# Data shown
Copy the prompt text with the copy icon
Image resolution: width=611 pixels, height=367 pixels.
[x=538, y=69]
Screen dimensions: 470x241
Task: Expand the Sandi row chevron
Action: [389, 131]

# What you will do
Each line of the listing is to be repeated without alteration.

# Output below
Copy the prompt text with the copy icon
Image resolution: width=611 pixels, height=367 pixels.
[x=538, y=69]
Screen dimensions: 470x241
Task: Expand the Sandi row chevron
Action: [389, 131]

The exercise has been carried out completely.